Titles are hyperlinked to the contributor’s writing on the films as applicable.

Henry Baime:

1. Portrait of a Lady on Fire

It’s hard to think of anything else as the film of 2019 when this one has defined so much of what I’ve done this year. I spent the last seven months chasing the film around two continents, three countries, and four film festivals and every time has been more rewarding than the last. Sciamma’s painterly approach permeates every frame and instills a beauty so intense it makes me feel like I’ve never seen another movie every time I watch it. Haenel and Merlant are perfectly in tune with each other to deliver performances that are endlessly compelling and heartbreaking.

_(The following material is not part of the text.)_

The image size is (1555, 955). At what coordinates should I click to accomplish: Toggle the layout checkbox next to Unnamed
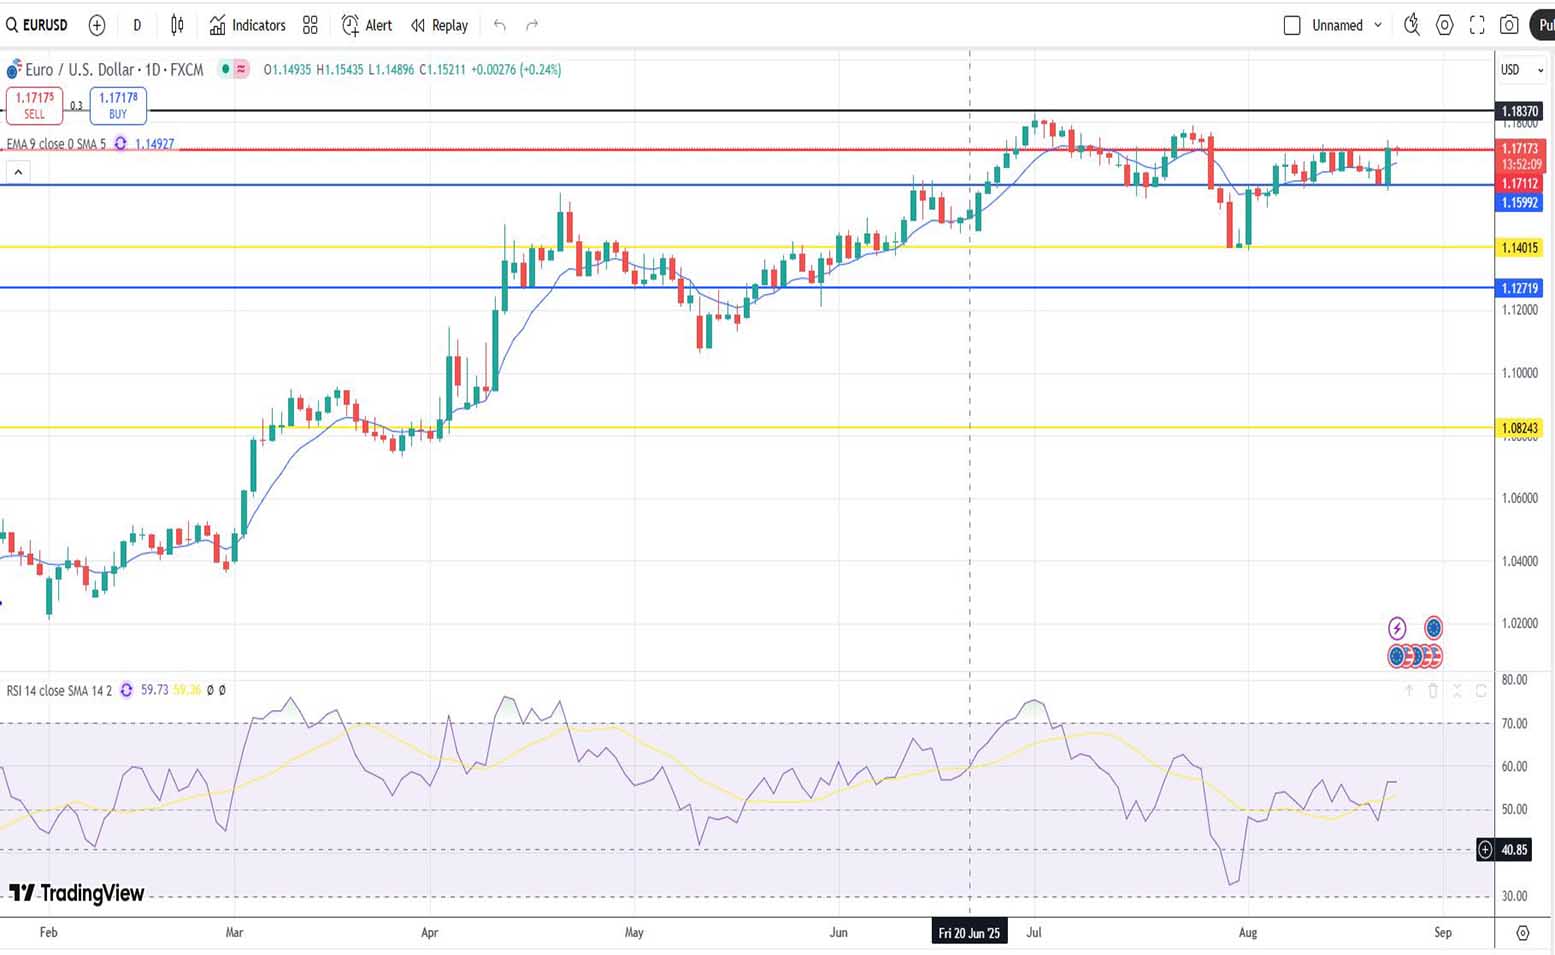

Each time I see that brilliant final shot, it’s almost as if my entire life has been leading up to watching that one scene.

2-10:

2. Marriage Story

3. The Irishman

4. Ad Astra

5. Uncut Gems

6. Once Upon a Time in Hollywood

7. A Beautiful Day in the Neighborhood

8. Avengers: Endgame

9. The Souvenir

10. (Tie) A Hidden Life and Little Women


Kern Wheeling:

1. Light of My Life

Casey Affleck’s first narrative feature film follows the story of a father and daughter fighting for survival in a post-apocalyptic world where most of the female population has been wiped out by an unknown pandemic. The plot is far from inspired, bringing to mind a blend of Leave No Trace and The Road, but there’s something subtly unique in the way Affleck writes, directs, and performs (along with Pniowsky) every scene: the hair-raising tense sequences of the protagonists silently skirting the omnipresent threat looming just off-screen; their lengthy conversations that serve as brief respite from the suffocating dread of their situation; the frank way they speak to each other with admiration, respect, and civility which is clearly and naturally brought about by the harsh severity of their circumstances – that each other is all they have. 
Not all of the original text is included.